→ **What you need to do**: Return every line of the material below word for word, leaving out the pictures.

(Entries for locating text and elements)
----------------------------------------
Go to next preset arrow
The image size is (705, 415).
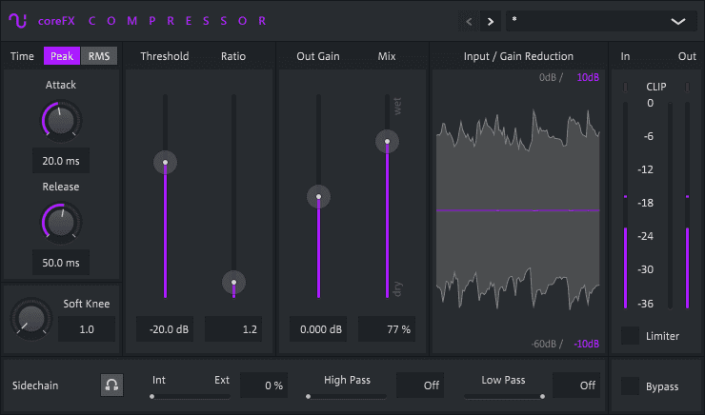491,21
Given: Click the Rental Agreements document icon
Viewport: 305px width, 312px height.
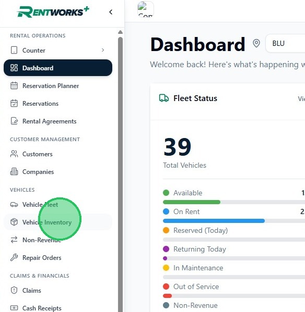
----------------------------------------
→ **Exercise answer**:
Go to next preset arrow
The image size is (705, 415).
491,21
Given: Click the Rental Agreements document icon
Viewport: 305px width, 312px height.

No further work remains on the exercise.